Lana berujar jika skema reward and punishment yang direncanakan tahun depan kepada daerah tidak tepat, kegagalan penyerapan akan semakin besar. Pada gilirannya, rendahnya penyerapan belanja modal akan menghambat laju PDB.
Menurutnya, konversi penyaluran dana bagi hasil (DBH) dan dana alokasi umum (DAU) dalam bentuk nontunai seperti surat utang negara belum bisa sepenuhnya memberikan solusi penyerapan anggaran karena berpotensi disalahgunakan lewat ambil untung penerbitan kupon.
Jika demikian, tren penumpukan selisih lebih perhitungan anggaran (SiLPA) daerah tiap tahunnya akan kembali terjadi.
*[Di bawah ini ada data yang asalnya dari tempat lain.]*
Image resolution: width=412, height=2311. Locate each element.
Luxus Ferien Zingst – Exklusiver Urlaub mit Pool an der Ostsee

Seperti diberitakan Bisnis sebelumnya, tahun ini pemerintah memproyeksi SiLPA daerah melesat di posisi lebih dari Rp130 triliun lebih tinggi dari capaian 2014 dan 2013, masing-masing Rp122,7 triliun dan Rp100,6 triliun.
Indikasi itu terlihat dari semakin tingginya dana simpanan pemerintah daerah (pemda) di perbankan per September 2015 senilai Rp291,5 triliun, lebih tinggi dari posisi Agustus dan Juli masing-masing Rp261,9 triliun dan Rp261,4 triliun.
Risiko Penerimaan
Tidak hanya risiko dari rendahnya penyerapan, dengan tumpuan belanja dan investasi pemerintah, akselerasi penerimaan negara khususnya pajak juga menjadi ancaman. Yustinus Prastowo, Direktur Eksekutif Center for Indonesia Taxation Analysis (CITA) menilai target penerimaan pajak (minus PPh migas) tahun depan Rp1.318,69 triliun terlalu optimistis, meskipun hanya naik sekitar 6% dari target tahun ini.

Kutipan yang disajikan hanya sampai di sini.